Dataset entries
----

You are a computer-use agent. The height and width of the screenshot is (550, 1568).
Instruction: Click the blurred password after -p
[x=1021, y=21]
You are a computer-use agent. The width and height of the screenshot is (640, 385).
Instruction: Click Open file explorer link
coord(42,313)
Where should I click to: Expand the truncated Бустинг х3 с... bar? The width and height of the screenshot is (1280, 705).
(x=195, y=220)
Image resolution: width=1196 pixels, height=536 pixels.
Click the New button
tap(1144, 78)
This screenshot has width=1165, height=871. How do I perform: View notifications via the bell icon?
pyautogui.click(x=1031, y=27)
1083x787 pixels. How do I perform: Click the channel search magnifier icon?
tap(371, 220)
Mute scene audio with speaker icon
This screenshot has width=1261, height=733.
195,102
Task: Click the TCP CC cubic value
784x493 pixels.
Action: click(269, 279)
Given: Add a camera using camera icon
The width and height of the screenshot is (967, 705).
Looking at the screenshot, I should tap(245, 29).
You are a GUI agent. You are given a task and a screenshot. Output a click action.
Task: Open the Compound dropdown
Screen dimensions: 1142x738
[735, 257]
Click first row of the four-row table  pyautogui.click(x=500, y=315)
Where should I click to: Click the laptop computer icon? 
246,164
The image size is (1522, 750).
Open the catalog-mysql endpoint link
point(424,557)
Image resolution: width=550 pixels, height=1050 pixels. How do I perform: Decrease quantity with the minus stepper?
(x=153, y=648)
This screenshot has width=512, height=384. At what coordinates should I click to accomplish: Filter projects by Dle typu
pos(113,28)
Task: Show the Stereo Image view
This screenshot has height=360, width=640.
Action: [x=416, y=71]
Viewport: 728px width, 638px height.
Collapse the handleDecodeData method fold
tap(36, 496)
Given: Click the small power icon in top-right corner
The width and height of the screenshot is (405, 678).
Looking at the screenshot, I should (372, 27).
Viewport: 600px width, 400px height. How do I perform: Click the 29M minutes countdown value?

----

## Task instructions
Reproduce, word for word, every line starting at the line that contains "Open the catalog-mysql endpoint link" and ending with the final line of the entries.

## Written response
Open the catalog-mysql endpoint link
point(424,557)
Image resolution: width=550 pixels, height=1050 pixels. How do I perform: Decrease quantity with the minus stepper?
(x=153, y=648)
This screenshot has width=512, height=384. At what coordinates should I click to accomplish: Filter projects by Dle typu
pos(113,28)
Task: Show the Stereo Image view
This screenshot has height=360, width=640.
Action: [x=416, y=71]
Viewport: 728px width, 638px height.
Collapse the handleDecodeData method fold
tap(36, 496)
Given: Click the small power icon in top-right corner
The width and height of the screenshot is (405, 678).
Looking at the screenshot, I should (372, 27).
Viewport: 600px width, 400px height. How do I perform: Click the 29M minutes countdown value?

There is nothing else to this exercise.